§ What is required
From the listing below, output only the lines starting at the line that has "Instruction: Click the Feature column header" and ending at the line that has "Screen dimensions: 493x540", exactly as they appear, ends included.

§ Given records
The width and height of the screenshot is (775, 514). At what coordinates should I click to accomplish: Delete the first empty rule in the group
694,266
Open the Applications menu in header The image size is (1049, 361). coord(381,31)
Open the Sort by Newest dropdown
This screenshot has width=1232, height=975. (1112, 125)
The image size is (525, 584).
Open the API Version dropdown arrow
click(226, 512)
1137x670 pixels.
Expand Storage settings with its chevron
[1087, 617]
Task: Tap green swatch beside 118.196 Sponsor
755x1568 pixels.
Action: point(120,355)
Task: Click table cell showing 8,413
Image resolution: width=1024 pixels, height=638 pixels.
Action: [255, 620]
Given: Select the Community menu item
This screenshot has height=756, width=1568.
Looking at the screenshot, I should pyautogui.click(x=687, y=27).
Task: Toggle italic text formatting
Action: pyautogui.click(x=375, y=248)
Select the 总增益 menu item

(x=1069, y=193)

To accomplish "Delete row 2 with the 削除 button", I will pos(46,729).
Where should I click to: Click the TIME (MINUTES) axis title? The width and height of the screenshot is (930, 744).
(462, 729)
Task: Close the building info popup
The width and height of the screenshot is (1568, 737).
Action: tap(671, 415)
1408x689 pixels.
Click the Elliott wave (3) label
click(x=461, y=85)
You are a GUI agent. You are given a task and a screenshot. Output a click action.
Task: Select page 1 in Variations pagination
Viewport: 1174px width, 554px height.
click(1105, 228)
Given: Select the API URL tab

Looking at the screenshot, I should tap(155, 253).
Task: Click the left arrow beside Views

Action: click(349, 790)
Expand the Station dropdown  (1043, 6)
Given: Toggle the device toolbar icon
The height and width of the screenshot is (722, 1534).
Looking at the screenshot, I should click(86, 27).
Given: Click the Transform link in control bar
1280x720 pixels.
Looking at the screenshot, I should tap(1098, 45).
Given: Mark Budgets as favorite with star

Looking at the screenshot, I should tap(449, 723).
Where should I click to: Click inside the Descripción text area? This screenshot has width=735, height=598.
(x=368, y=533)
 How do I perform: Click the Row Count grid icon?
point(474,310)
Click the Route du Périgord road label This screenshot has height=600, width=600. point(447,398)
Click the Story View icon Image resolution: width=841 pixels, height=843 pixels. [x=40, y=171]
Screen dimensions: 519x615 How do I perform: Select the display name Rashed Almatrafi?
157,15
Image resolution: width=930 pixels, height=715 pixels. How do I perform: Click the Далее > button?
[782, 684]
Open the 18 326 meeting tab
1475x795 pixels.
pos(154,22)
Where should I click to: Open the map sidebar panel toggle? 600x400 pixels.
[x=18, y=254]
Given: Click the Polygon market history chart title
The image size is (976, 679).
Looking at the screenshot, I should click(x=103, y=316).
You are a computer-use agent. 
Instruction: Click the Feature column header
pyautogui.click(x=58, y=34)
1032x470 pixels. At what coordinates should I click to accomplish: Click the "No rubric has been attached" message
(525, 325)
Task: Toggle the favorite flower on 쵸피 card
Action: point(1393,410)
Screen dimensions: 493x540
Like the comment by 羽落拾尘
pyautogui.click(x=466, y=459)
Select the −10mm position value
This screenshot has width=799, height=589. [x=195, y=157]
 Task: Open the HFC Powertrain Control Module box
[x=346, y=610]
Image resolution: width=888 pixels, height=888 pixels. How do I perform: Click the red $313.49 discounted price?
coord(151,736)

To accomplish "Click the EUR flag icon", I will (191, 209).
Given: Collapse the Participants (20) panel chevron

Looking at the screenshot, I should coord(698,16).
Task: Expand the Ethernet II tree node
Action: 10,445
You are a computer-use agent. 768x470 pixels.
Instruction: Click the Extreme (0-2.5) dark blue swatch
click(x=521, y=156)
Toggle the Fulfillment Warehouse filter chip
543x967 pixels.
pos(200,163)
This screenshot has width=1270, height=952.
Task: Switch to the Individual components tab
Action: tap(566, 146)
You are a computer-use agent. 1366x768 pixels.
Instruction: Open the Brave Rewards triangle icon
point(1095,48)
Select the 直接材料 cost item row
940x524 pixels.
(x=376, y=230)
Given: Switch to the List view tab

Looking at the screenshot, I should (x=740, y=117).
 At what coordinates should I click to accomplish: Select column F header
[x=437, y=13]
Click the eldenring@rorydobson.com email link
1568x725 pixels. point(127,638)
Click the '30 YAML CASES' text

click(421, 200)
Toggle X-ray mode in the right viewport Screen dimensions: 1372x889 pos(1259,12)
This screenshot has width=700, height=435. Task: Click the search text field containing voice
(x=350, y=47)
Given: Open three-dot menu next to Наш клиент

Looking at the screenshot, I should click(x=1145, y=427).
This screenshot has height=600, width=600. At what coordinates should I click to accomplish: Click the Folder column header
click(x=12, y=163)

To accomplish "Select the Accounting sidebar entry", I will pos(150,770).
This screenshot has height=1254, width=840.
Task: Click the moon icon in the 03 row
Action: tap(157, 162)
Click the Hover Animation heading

§ Solution to the exercise
Instruction: Click the Feature column header
pyautogui.click(x=58, y=34)
1032x470 pixels. At what coordinates should I click to accomplish: Click the "No rubric has been attached" message
(525, 325)
Task: Toggle the favorite flower on 쵸피 card
Action: point(1393,410)
Screen dimensions: 493x540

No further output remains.